Cython internals

Reversed-Engineering to understand performance costs

Published on the: 21.01.2023
Last modified on the: 06.04.2023
Estimated reading time: ~ 10 min.

tl;dr: in scikit-learn, we hit limits of Cython for the lowest level interfaces. In some scenario, abstractions of the langage become costly and we are trying to resolve this. This aims at unrolling implementations of Cython’s main langage constructs to understand why such cost exists and how we could eventually work around them

Cython implementation of extension types

Performed by analysing source of generated code using cython==0.29.32 (conda-forge build number: py39h5a03fae_1).

Empty Cython module code

Empty Cython source, e.g. a source containing:

NULL

get compiled to a _cython_magic_9f4ad119bbe416df9bdf1771145affcf.c source.

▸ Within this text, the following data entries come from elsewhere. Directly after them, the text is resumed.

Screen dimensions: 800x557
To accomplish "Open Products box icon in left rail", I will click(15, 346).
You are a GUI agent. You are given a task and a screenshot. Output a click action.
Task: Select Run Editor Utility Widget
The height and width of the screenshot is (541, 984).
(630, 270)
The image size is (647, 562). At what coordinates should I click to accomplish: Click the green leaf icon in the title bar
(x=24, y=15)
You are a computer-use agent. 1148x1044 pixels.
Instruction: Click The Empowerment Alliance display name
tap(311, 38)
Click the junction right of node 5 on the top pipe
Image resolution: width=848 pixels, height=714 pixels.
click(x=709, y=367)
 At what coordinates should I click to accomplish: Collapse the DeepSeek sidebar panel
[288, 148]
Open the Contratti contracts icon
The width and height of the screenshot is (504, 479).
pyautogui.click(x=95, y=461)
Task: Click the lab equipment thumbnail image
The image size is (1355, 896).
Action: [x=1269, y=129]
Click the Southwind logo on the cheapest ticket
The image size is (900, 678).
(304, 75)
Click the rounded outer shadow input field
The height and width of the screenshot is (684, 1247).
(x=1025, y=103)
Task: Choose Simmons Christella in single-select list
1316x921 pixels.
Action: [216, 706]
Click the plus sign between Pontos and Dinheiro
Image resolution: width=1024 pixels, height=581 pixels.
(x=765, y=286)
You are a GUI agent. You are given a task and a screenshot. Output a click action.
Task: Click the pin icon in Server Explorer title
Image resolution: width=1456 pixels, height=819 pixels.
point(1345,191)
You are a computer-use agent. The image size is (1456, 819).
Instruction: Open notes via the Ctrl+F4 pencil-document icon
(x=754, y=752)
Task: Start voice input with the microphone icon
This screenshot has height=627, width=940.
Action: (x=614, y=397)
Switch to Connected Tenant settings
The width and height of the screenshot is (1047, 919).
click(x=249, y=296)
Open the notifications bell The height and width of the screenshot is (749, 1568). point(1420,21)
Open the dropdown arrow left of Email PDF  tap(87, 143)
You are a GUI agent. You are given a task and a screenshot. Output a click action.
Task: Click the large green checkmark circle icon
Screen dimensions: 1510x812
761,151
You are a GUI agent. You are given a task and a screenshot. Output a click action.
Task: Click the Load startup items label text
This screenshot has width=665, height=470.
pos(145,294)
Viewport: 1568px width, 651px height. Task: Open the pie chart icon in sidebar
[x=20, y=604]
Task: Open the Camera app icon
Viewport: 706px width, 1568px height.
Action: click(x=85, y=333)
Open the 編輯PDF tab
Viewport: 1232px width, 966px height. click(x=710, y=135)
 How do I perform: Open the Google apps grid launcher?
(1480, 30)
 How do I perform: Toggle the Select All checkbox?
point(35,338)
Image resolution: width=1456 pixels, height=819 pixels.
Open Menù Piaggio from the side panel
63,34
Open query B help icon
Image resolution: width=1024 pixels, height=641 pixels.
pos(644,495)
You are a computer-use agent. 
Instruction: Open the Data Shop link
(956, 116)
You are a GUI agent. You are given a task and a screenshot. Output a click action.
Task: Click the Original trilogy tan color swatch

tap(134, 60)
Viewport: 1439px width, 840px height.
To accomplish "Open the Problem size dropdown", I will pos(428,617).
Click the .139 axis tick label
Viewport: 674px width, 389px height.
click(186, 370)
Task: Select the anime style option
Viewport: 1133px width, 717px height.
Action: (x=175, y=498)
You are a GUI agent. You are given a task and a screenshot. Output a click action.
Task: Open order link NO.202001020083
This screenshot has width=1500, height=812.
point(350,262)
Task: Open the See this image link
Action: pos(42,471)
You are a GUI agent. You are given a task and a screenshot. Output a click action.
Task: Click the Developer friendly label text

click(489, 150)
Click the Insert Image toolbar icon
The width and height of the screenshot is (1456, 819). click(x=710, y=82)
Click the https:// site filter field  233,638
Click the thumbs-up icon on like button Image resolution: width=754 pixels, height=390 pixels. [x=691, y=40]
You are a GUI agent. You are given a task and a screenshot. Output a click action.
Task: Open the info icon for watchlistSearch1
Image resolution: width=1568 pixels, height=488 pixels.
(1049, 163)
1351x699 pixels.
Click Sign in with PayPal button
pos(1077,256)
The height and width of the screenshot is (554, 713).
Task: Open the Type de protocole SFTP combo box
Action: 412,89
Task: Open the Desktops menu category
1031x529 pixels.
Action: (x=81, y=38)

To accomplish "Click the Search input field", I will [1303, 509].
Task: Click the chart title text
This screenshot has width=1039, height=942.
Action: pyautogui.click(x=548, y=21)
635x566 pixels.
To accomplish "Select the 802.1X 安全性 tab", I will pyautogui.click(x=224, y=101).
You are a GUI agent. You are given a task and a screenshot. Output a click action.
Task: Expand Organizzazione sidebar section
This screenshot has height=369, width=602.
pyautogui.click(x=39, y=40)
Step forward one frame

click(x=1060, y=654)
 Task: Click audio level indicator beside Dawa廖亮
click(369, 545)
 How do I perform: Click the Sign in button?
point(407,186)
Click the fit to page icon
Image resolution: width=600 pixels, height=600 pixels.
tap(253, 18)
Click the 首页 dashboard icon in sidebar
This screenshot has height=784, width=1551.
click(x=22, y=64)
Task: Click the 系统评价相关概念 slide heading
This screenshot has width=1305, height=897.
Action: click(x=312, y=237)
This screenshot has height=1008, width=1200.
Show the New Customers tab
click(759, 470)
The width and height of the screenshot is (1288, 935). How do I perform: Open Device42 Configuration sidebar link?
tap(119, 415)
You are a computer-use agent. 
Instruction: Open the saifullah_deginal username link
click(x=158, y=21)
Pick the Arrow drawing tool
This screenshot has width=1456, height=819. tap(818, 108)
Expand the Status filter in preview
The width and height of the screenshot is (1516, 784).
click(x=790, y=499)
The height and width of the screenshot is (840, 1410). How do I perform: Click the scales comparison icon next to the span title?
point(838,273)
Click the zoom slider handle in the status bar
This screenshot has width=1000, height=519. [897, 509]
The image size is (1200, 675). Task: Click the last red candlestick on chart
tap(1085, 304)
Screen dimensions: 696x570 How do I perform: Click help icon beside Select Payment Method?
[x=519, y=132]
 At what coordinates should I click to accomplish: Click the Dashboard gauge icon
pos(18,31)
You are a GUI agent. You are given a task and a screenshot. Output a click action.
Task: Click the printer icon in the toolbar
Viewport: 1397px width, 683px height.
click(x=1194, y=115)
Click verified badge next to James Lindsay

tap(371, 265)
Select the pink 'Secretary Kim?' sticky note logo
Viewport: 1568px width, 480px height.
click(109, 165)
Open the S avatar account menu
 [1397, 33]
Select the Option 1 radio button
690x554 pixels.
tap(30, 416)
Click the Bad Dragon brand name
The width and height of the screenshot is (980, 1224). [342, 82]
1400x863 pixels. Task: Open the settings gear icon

This naming is built on informations about the machine, the version of cython, the executable and the source (see the code) and is also present in several places in the sources, e.g.:

#define __Pyx_MODULE_NAME "_cython_magic_9f4ad119bbe416df9bdf1771145affcf"

:::info To ease readability in what follows, part of the mangling of symbols based on __Pyx_MODULE_NAME is removed.

This can be done with:

# __Pyx_MODULE_NAME changes at each compilation.
__Pyx_MODULE_NAME=_cython_magic_9f4ad119bbe416df9bdf1771145affcf
sed -i -e 's/$__Pyx_MODULE_NAME//g' $__Pyx_MODULE_NAME.c

:::

A preamble is injected. This preamble contains:

  • C macros (to deal with compilers specific behavior for inlining, etc.)
  • Cython macros (to abstract C macros)
  • C external functions declarations
  • Custom C functions declarations and definitions for coercing data from C to CPython world

This preamble is generated thanks to several templates present in several C files in the codebase of cython in Cython/Utility.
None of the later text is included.